I don’t play them much now but I have to confess that I played Led Zeppelin a lot when I was at school. A lot. They weren’t that fashionable – I was at school in the 1970s for God’s sake – and the Clash and the Pistols were meant to wipe them off the face of the earth but they remained almost every Sixth Former’s guilty secret. Outwardly you would rather ostentatiously carry ‘Never Mind The Bollocks’ for all to see, but inside your Our Price carrier bag you had Zep IV – on pink vinyl, safely hidden, never to be lent out and only played on my Dansette.
The only public acknowledgement that any of us kinda dug the Zep came when they announced a show at Knebworth in 1979. When we got that news, we all sent in our postal orders for £7.50 for tickets and all hitchhiked to the arse end of Stevenage together to see them. Fabulous they were too.
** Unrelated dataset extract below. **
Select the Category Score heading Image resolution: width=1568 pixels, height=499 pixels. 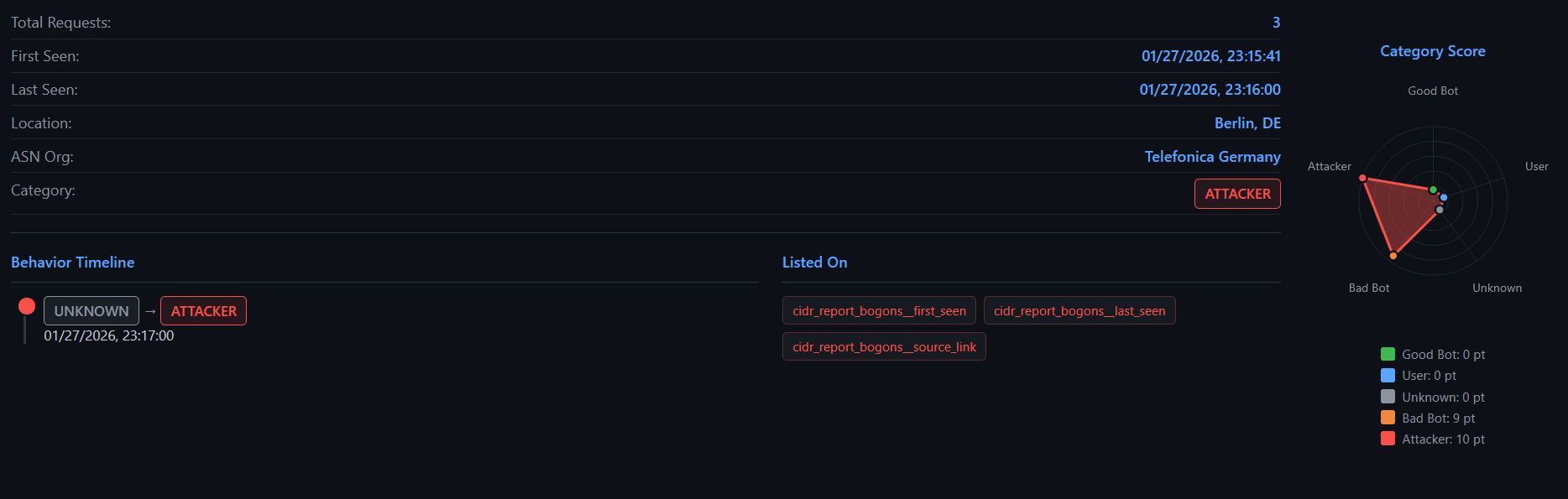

Fast forward 25 years and I was chatting to some of the younger folks, you know, those born after I went to University and happened to mention that I had been at Knebworth and all of a sudden I was treated like a living god. It didn’t matter that I had been one of at least 400,000 people who attended over the two weekends (I was there on the second weekend, August 11th) or that we had to sit through Chas & Dave, Utopia or an interminable delay while Keef & Ronnie’s New Barbarians haggled for more money before Zeppelin came on. Led Zeppelin had skipped a generation who couldn’t possibly think they were cool and found a new one who did. And even more amazing: I was cool too.